Diyetteki protein
Proteinler yaşamın yapı taşlarıdır. İnsan vücudundaki her hücre protein içerir. Proteinin temel yapısı bir amino asit zinciridir.
Vücudunuzun hücreleri onarmasına ve yenilerini yapmasına yardımcı olmak için diyetinizde proteine ihtiyacınız var. Protein ayrıca çocuklarda, gençlerde ve hamile kadınlarda büyüme ve gelişme için önemlidir.
Proteinli besinler, sindirim sırasında amino asit adı verilen parçalara ayrılır. İnsan vücudu, sağlığı korumak için yeterince büyük miktarlarda bir dizi amino aside ihtiyaç duyar.
Amino asitler et, süt, balık ve yumurta gibi hayvansal kaynaklarda bulunur. Ayrıca soya, fasulye, baklagiller, fındık ezmesi gibi bitki kaynaklarında ve bazı tahıllarda (buğday tohumu ve kinoa gibi) bulunurlar. Diyetinizde ihtiyacınız olan tüm proteini almak için hayvansal ürünler yemenize gerek yoktur.
Amino asitler üç gruba ayrılır:
- temel
- gereksiz
- koşullu
Gerekli amino asitler vücut tarafından yapılamaz ve gıda ile sağlanmalıdır. Bir öğünde yenmeleri gerekmez. Bütün gün boyunca denge daha önemlidir.

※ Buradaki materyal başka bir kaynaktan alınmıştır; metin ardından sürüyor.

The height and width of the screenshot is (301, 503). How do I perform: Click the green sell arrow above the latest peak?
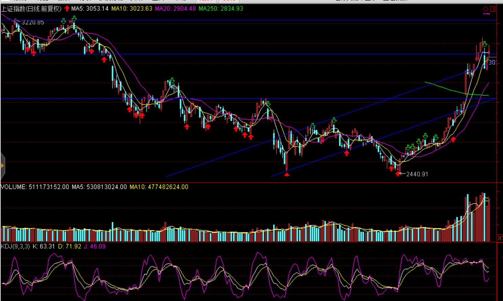[x=485, y=44]
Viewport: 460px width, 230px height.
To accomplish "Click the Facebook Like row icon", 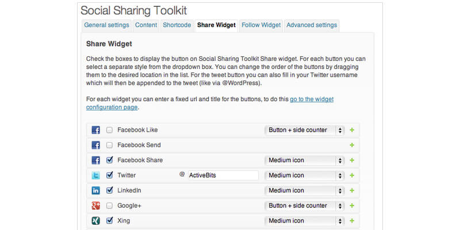I will pos(96,130).
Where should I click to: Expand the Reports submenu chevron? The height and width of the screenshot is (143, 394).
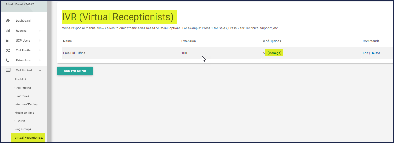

esansiyel olmayan amino asitler vücut tarafından esansiyel amino asitlerden veya proteinlerin normal parçalanmasında yapılır.

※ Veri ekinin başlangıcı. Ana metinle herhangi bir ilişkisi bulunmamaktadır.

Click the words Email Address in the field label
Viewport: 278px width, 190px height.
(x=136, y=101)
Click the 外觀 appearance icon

koşullu amino asitler hastalık ve stres zamanlarında gereklidir.
Diyetinizde ihtiyacınız olan protein miktarı, genel kalori gereksinimlerinize bağlı olacaktır. Sağlıklı yetişkinler için önerilen günlük protein alımı, toplam kalori ihtiyacınızın %10 ila %35'idir. Örneğin 2000 kalorilik bir diyet uygulayan bir kişi, toplam günlük kalorisinin %20'sini sağlayacak olan 100 gram protein yiyebilir.

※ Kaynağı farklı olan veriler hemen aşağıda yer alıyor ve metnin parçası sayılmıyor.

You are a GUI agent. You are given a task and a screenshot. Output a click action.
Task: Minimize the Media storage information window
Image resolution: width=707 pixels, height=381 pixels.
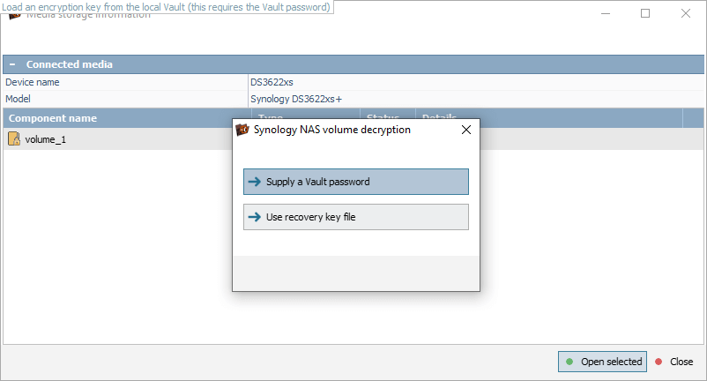pos(605,13)
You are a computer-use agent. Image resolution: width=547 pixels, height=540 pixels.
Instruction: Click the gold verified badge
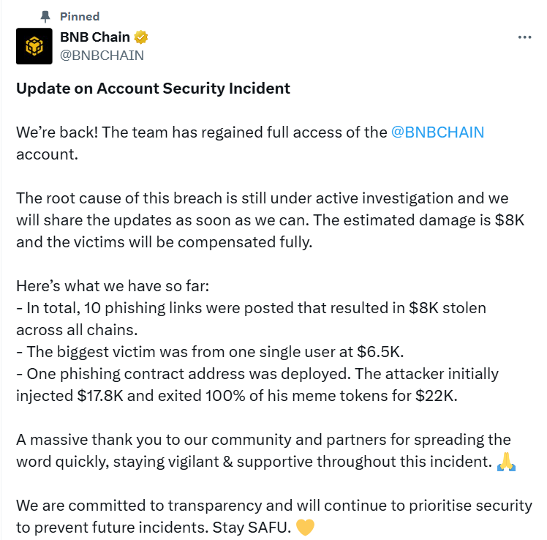coord(142,37)
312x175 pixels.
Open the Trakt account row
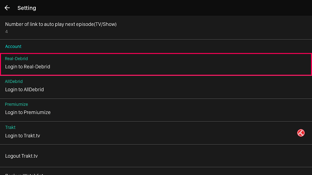tap(156, 133)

Protein açısından zengin gıdaların 30 gramı, 7 gram protein içerir. Bir ons (30 gram) eşittir:
- 1 oz (30 g) et balık veya kümes hayvanları
- 1 büyük yumurta
- ¼ fincan (60 mililitre) tofu
- ½ su bardağı (65 gram) pişmiş fasulye veya mercimek
Az yağlı süt ürünleri de iyi bir protein kaynağıdır.
Tam tahıllar, rafine veya "beyaz" ürünlerden daha fazla protein içerir.
Çocuklar ve gençler, yaşlarına bağlı olarak farklı miktarlara ihtiyaç duyabilir. Bazı sağlıklı hayvansal protein kaynakları şunları içerir:
- Hindi veya derisi alınmış tavuk veya bizon (manda eti olarak da bilinir)
- Yuvarlak, üst sığır filetosu veya bonfile gibi yağsız sığır eti veya domuz eti (görünür yağları kesin)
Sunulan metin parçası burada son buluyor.